I 10 mesi che mi hanno cambiato la vita Libri

I 10 mesi che mi hanno cambiato la vita


Autore: Jordan Sonneblick

Casa editrice: Giunti

Steven è un adolescente di 13 anni, studioso e decisamente impacciato con le ragazze, la sua più grande passione è suonare la batteria, il suo tomento si chiama Jeffrey, il fratellino di 5 anni deciso a rendergli la vita impossibile.

Una mattina dopo un banale incidente domestico Steven viene a conoscenza di una dura verità, la sua vita da quel giorno cambia radicalmente, portandolo a vivere situazioni che lo renderanno più maturo e piàù consapevole della vita.

“I 10 mesi che mi hanno cambiato la vita” di Jordan Sonnenblick è un romanzo di formazione consigliato a tutti gli adolescenti, del resto l’autore è tra i più amati dai teen americani, ma se si riesce ad andare oltre l’età del protagonista appena 13enne, ci si rende conto che è un romanzo consigliato anche a lettori più maturi: affronta un argomento molto delicato, quello della malattia che colpisce un bambino di 5 anni, la cui vita inizia a dividersi tra le sedute di chemio e i giochi con il frattello maggiore.

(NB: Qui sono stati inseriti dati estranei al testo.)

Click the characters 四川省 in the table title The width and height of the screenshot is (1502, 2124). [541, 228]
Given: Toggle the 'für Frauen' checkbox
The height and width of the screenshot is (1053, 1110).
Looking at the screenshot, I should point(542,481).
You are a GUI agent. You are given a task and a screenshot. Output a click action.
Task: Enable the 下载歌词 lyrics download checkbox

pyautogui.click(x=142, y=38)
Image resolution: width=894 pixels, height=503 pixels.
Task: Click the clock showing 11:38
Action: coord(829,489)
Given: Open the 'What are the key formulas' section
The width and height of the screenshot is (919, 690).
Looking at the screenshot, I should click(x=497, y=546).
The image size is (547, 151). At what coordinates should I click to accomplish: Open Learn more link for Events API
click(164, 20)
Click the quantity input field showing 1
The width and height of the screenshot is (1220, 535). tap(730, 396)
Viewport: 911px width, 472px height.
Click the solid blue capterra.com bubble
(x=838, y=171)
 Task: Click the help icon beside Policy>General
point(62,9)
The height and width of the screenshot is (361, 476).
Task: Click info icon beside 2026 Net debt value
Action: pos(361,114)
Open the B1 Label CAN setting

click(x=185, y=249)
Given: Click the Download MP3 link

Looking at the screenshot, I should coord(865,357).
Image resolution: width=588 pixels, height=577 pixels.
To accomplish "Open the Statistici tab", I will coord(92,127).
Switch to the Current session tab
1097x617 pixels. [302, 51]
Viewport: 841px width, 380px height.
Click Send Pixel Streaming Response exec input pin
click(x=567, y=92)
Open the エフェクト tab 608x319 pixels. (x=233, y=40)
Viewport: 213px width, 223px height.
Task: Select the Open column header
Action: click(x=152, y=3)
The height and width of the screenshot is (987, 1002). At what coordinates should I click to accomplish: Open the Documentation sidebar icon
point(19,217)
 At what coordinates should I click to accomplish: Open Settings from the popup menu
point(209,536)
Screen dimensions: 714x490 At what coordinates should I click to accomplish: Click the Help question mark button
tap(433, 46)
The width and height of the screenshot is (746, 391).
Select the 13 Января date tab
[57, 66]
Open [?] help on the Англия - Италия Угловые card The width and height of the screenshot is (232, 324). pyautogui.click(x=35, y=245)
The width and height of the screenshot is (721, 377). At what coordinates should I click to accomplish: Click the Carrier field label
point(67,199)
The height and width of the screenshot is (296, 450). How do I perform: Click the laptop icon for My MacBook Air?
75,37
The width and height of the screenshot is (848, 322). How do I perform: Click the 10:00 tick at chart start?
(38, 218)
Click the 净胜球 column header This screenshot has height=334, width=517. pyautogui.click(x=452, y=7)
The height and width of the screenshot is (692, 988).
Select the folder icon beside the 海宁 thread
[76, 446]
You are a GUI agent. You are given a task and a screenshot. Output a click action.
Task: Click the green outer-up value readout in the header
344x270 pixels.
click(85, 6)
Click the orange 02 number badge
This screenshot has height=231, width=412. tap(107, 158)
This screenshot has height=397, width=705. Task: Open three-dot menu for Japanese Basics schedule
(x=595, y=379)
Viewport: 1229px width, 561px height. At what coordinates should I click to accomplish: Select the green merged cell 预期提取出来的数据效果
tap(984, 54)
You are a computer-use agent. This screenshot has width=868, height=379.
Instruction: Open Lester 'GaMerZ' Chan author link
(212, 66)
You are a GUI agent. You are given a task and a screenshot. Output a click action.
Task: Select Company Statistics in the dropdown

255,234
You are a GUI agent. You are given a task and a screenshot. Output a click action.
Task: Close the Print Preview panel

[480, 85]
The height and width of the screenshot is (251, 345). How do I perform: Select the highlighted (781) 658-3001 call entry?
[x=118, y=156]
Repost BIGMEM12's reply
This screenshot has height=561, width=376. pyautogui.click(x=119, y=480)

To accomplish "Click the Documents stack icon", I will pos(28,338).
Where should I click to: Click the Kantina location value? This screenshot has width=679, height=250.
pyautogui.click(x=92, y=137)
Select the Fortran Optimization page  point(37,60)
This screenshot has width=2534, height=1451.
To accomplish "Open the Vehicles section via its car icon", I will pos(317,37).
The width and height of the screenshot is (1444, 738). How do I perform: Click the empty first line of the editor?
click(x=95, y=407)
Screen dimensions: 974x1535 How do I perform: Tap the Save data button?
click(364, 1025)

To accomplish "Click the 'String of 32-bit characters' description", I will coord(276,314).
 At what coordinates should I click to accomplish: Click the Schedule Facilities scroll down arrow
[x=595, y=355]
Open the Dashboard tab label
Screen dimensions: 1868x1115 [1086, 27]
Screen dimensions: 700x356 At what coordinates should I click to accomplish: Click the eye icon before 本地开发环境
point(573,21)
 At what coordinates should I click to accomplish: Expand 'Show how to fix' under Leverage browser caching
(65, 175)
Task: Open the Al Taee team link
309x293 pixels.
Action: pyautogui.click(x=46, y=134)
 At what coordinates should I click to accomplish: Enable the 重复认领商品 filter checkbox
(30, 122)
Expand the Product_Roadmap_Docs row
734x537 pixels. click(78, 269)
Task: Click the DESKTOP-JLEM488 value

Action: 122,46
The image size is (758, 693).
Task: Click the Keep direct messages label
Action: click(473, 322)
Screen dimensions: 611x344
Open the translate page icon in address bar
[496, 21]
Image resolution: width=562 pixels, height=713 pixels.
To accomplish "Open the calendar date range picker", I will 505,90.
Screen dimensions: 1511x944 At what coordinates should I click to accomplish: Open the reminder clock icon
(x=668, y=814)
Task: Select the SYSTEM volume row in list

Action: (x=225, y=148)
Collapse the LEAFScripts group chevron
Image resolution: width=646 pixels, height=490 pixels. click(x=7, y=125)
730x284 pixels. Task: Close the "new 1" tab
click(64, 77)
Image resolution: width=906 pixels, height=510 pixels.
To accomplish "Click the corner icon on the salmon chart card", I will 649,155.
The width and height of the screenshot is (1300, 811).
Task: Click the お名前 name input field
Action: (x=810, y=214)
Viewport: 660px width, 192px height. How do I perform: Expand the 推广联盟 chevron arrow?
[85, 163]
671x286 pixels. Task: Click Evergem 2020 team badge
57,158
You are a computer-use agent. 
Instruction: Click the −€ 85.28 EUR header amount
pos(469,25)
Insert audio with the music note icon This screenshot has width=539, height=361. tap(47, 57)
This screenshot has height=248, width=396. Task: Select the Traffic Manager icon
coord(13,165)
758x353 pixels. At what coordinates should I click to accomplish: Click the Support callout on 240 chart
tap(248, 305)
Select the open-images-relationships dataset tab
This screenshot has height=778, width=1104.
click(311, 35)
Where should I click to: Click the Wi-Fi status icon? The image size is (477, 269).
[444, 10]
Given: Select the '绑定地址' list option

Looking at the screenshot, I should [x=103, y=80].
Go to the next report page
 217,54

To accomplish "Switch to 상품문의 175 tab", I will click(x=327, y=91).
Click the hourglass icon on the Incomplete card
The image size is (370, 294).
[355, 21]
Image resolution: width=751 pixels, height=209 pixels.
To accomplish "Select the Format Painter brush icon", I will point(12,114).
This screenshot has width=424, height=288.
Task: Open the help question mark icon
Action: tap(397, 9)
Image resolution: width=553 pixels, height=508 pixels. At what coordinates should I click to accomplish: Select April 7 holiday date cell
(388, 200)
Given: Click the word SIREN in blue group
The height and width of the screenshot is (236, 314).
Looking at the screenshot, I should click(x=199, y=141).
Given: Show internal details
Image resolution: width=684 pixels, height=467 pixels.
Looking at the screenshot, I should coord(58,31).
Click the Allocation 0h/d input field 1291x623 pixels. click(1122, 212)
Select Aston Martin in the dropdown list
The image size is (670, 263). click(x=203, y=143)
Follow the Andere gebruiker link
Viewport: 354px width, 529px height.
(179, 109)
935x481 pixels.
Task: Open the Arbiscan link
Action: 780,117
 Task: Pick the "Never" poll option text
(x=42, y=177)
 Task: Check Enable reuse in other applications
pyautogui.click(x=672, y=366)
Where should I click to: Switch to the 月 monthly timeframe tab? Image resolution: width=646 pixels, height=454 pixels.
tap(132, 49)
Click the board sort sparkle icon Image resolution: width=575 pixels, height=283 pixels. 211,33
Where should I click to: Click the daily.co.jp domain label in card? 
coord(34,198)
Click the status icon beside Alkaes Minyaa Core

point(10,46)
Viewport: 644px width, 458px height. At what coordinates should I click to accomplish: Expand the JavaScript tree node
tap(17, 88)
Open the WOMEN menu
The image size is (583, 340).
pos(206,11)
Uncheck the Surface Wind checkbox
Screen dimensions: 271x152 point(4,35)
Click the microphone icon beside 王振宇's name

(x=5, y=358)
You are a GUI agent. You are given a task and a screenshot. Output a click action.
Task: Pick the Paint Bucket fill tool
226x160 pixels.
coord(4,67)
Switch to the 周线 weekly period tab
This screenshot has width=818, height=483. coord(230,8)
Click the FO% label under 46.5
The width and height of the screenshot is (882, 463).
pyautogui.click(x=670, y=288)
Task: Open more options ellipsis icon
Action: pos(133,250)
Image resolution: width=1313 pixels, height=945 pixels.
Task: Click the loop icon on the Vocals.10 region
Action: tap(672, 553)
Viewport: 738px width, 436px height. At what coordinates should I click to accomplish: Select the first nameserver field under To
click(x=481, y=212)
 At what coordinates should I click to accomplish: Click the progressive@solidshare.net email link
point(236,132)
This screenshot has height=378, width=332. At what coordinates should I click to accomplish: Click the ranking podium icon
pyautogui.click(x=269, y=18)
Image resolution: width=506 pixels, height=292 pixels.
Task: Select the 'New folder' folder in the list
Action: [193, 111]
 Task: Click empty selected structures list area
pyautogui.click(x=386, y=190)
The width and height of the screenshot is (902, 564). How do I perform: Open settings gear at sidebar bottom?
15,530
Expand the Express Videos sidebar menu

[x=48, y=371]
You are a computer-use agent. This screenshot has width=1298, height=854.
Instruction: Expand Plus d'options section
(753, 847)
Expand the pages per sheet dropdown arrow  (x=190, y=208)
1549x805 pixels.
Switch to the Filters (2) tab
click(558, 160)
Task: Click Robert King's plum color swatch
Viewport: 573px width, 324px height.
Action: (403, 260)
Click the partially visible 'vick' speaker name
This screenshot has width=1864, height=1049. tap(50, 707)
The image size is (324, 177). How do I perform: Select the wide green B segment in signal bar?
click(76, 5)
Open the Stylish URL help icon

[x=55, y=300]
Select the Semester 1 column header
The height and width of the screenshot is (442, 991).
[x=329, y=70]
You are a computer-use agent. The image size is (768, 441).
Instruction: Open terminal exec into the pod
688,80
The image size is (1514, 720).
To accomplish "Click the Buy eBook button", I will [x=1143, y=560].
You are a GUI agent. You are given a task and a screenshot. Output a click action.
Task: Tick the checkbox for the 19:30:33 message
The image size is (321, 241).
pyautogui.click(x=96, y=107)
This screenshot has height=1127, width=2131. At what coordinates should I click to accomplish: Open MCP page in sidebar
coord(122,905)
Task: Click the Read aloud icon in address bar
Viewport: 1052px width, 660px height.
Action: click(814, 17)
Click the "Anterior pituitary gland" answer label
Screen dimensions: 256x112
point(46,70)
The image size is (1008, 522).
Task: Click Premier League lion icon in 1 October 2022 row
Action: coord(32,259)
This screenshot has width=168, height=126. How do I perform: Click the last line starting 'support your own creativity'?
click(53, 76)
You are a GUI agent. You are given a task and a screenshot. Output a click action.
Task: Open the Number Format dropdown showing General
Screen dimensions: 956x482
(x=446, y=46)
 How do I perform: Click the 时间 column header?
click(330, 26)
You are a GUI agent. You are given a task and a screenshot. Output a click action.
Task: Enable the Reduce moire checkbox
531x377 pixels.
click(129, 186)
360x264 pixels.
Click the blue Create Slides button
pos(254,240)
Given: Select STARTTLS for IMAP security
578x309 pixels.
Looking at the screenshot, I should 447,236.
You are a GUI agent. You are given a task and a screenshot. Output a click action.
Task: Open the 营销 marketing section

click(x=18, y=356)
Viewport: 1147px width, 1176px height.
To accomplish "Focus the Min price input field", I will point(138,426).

I pensieri di Steven nelle 186 pagine del libro sono spesso affidati a dei temi scolastici, personali al punto da far escogitare alla professoressa Palma, insegnante di lettere del nostro Steven, un metodo salva-privacy: se i temi hanno una piega sul foglio, allora vuol dire che sono talmente intimi da non poter essere letti da nessuno, fungono solo da valvola di sfogo. E cosi Steven affida alle pagine del quaderno i suoi pensieri più profondi e i suoi temi iniziano ad essere una pila enorme di fogli carichi di pieghe.

E’ in quelle pagine che inizia a chiedersi come il fratellino dai boccoli d’oro che attirava su di se tutte le attenzioni possa essersi trasformato in pochi mesi in un bambino pelato col corpo ricoperto di lividi, si domanda il perché del silenzio del padre che incapace di affrontare la situazione si comporta come se lui non esistesse, e a quelle stesse pagine affida i suoi sfoghi di gelosia nei confronti della mamma che non ha occhi se non per il piccolo Jeffrey, sentendosi subito dopo in colpa per averlo anche solo pensato.

Tra primi amori e le lezioni di musica, amica fidata che funge anche un po’ da terapia, Steven matura in 10 mesi più di quanto abbia fatto in 13 anni e inizia a rivedere le sue opinioni sulla vita e sulle cose che contano, come l’importanza dell’amicizia e l’affetto e la complicità che c’è fra due fratelli.

L’intimità con cui l’autore descrive i pensieri del protagonista coinvolge il lettore sin da subito, in particolar modo chiunque abbia un fratello o una sorella non potrà fare a meno di riconoscersi nei suoi gesti.

Steven arriva a rinunciare anche all’occasione più importante nella sua vita da musicista per poter stare vicino al fratellino, ed è quello che faremmo tutti.

Un libro dal linguaggio semplice ma diretto, che si legge in un baleno e alla fine commuove.